My question is if I’m trying to determine the sample size of migrated data to see if it migrated correctly to the target database, is the Z1.4 table applicable to that?
The scenario is data is being transferred from an old system to a new system and I want to do a quality check on the data in the new database to make sure everything was transferred correctly. I’m hoping to use the Z1.4 table to determine the sample size if its applicable. Is it applicable and if not, do you know of other standards that I should be looking into that is more applicable?
The movement of a database from one system to another certainly may introduce errors and it may also carry over errors that already exist. In some cases the move may also find and repair errors, yet that generally is done by design.

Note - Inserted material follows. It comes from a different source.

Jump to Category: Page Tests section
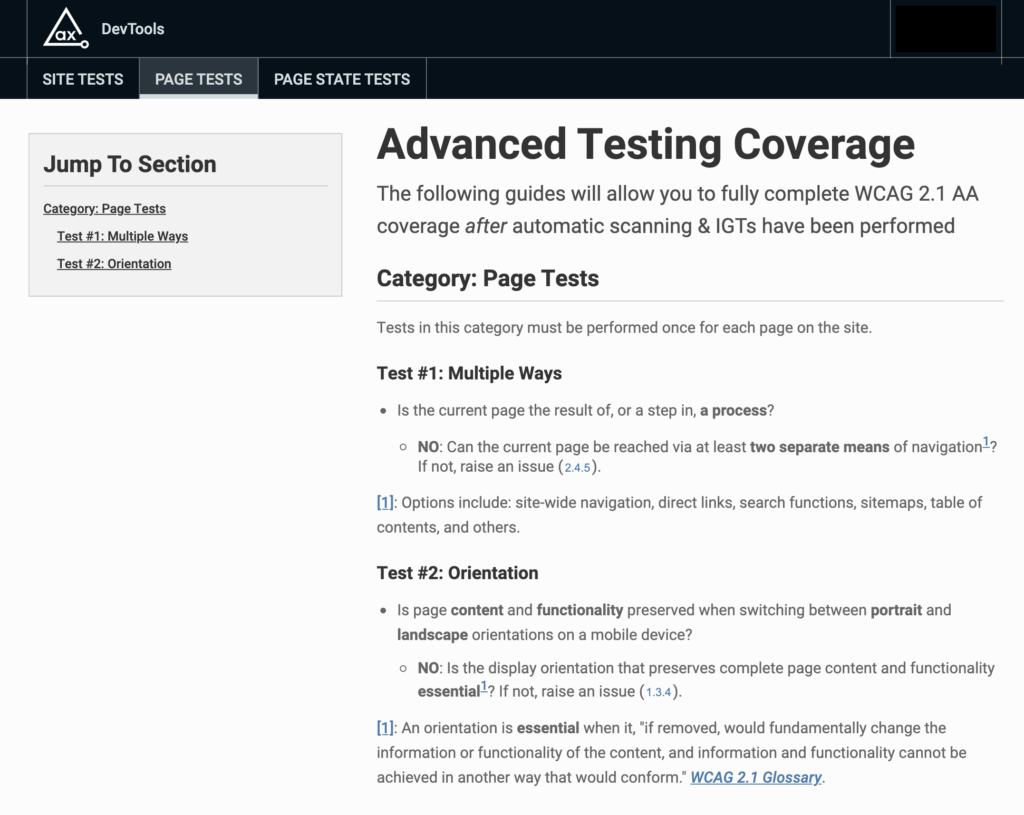This screenshot has width=1024, height=815. coord(105,208)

So, let’s say it’s just a move and you are checking for any new errors that are introduced.
Since you have access to the entire population, the database, in a before (old system) and after the move (new system) and I’m assuming you do not want to check every entry, instead just a sample, then I would recommend using an hypothesis test approach rather than a lot sampling approach.

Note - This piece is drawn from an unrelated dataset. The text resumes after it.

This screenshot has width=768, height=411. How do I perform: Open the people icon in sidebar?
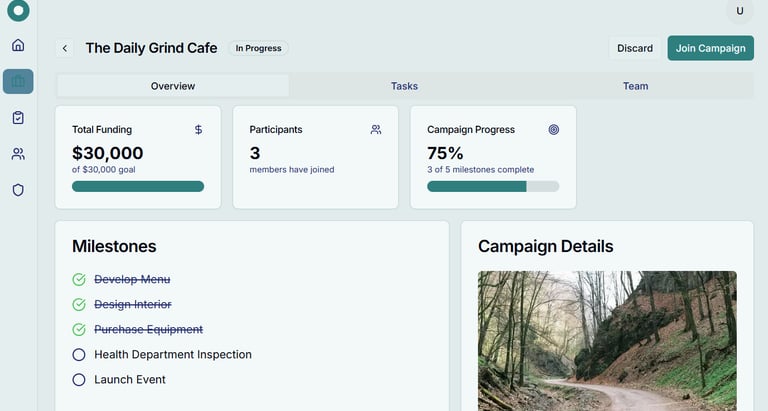18,154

A hypothesis test based on the binomial distribution may be appropriate as you are checking field entries to determine if they are correct or not (pass/fail).
You can set a threshold defect rate that you want to check the new system is at least this good or better, or you can measure the old system and compare to the new system – it should be equal to the old system as null hypothesis.
You can find a bit more information about a p-test in a good stats book or online at a short tutorial I wrote at https://creprep.wordpress.com/2013/06/01/hypothesis-tests-for-proportion/
The Z1.4 standard would require you to artificially define a lot or consider the entire database as one lot. The standard lot testing approach does not provide the control and statistical power of hypothesis testing, thus my recommendation. With the p-test you can define the confidence, defect rate to detect, and sample size to fit your needs concerning ability to make measurements, cost, and risk.